_Aim of the task_. Write out all of the data again, exactly as it reads.

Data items
::::::

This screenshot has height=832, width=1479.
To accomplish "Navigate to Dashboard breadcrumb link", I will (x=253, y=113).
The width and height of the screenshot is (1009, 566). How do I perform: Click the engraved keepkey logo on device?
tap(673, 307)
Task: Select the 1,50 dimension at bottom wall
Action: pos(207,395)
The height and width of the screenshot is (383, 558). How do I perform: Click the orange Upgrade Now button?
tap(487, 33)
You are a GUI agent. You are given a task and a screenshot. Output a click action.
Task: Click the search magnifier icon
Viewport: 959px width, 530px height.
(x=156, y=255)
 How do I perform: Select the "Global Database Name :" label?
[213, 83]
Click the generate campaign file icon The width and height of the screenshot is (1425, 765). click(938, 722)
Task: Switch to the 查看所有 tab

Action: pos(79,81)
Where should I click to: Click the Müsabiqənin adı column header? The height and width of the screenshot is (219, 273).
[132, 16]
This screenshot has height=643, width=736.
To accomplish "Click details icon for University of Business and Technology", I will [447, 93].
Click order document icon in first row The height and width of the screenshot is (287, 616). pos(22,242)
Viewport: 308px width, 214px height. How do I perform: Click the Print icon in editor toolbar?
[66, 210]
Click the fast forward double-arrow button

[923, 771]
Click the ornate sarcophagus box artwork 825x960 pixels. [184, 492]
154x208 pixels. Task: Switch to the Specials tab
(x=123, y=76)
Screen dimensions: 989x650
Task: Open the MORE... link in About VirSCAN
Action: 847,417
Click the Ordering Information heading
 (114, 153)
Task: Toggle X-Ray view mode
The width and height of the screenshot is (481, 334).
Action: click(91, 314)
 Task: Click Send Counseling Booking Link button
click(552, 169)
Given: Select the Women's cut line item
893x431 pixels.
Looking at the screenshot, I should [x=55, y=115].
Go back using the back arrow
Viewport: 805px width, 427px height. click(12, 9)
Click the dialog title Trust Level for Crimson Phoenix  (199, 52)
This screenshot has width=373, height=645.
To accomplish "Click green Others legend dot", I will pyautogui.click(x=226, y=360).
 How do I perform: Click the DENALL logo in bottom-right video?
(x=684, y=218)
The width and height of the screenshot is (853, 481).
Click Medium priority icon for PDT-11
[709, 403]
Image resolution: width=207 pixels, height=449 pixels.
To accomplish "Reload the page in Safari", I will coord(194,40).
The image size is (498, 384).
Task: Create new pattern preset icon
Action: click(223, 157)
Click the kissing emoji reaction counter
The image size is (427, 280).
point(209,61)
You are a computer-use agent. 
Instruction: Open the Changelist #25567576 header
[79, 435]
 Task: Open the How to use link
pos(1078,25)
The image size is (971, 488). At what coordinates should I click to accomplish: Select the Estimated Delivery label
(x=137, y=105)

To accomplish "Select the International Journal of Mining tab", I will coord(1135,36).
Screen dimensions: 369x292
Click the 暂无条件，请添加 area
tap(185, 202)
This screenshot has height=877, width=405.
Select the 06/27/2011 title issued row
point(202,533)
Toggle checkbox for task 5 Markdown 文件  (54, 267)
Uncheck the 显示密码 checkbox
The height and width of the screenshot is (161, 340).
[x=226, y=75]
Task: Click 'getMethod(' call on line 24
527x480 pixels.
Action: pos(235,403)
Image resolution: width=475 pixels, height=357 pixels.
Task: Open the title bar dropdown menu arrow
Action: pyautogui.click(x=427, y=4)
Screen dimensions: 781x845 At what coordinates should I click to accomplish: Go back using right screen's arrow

::::::

_Reply_.
This screenshot has height=832, width=1479.
To accomplish "Navigate to Dashboard breadcrumb link", I will (x=253, y=113).
The width and height of the screenshot is (1009, 566). How do I perform: Click the engraved keepkey logo on device?
tap(673, 307)
Task: Select the 1,50 dimension at bottom wall
Action: pos(207,395)
The height and width of the screenshot is (383, 558). How do I perform: Click the orange Upgrade Now button?
tap(487, 33)
You are a GUI agent. You are given a task and a screenshot. Output a click action.
Task: Click the search magnifier icon
Viewport: 959px width, 530px height.
(x=156, y=255)
 How do I perform: Select the "Global Database Name :" label?
[213, 83]
Click the generate campaign file icon The width and height of the screenshot is (1425, 765). click(938, 722)
Task: Switch to the 查看所有 tab

Action: pos(79,81)
Where should I click to: Click the Müsabiqənin adı column header? The height and width of the screenshot is (219, 273).
[132, 16]
This screenshot has height=643, width=736.
To accomplish "Click details icon for University of Business and Technology", I will [447, 93].
Click order document icon in first row The height and width of the screenshot is (287, 616). pos(22,242)
Viewport: 308px width, 214px height. How do I perform: Click the Print icon in editor toolbar?
[66, 210]
Click the fast forward double-arrow button

[923, 771]
Click the ornate sarcophagus box artwork 825x960 pixels. [184, 492]
154x208 pixels. Task: Switch to the Specials tab
(x=123, y=76)
Screen dimensions: 989x650
Task: Open the MORE... link in About VirSCAN
Action: 847,417
Click the Ordering Information heading
 (114, 153)
Task: Toggle X-Ray view mode
The width and height of the screenshot is (481, 334).
Action: click(91, 314)
 Task: Click Send Counseling Booking Link button
click(552, 169)
Given: Select the Women's cut line item
893x431 pixels.
Looking at the screenshot, I should [x=55, y=115].
Go back using the back arrow
Viewport: 805px width, 427px height. click(12, 9)
Click the dialog title Trust Level for Crimson Phoenix  (199, 52)
This screenshot has width=373, height=645.
To accomplish "Click green Others legend dot", I will pyautogui.click(x=226, y=360).
 How do I perform: Click the DENALL logo in bottom-right video?
(x=684, y=218)
The width and height of the screenshot is (853, 481).
Click Medium priority icon for PDT-11
[709, 403]
Image resolution: width=207 pixels, height=449 pixels.
To accomplish "Reload the page in Safari", I will coord(194,40).
The image size is (498, 384).
Task: Create new pattern preset icon
Action: click(223, 157)
Click the kissing emoji reaction counter
The image size is (427, 280).
point(209,61)
You are a computer-use agent. 
Instruction: Open the Changelist #25567576 header
[79, 435]
 Task: Open the How to use link
pos(1078,25)
The image size is (971, 488). At what coordinates should I click to accomplish: Select the Estimated Delivery label
(x=137, y=105)

To accomplish "Select the International Journal of Mining tab", I will coord(1135,36).
Screen dimensions: 369x292
Click the 暂无条件，请添加 area
tap(185, 202)
This screenshot has height=877, width=405.
Select the 06/27/2011 title issued row
point(202,533)
Toggle checkbox for task 5 Markdown 文件  (54, 267)
Uncheck the 显示密码 checkbox
The height and width of the screenshot is (161, 340).
[x=226, y=75]
Task: Click 'getMethod(' call on line 24
527x480 pixels.
Action: pos(235,403)
Image resolution: width=475 pixels, height=357 pixels.
Task: Open the title bar dropdown menu arrow
Action: pyautogui.click(x=427, y=4)
Screen dimensions: 781x845 At what coordinates should I click to accomplish: Go back using right screen's arrow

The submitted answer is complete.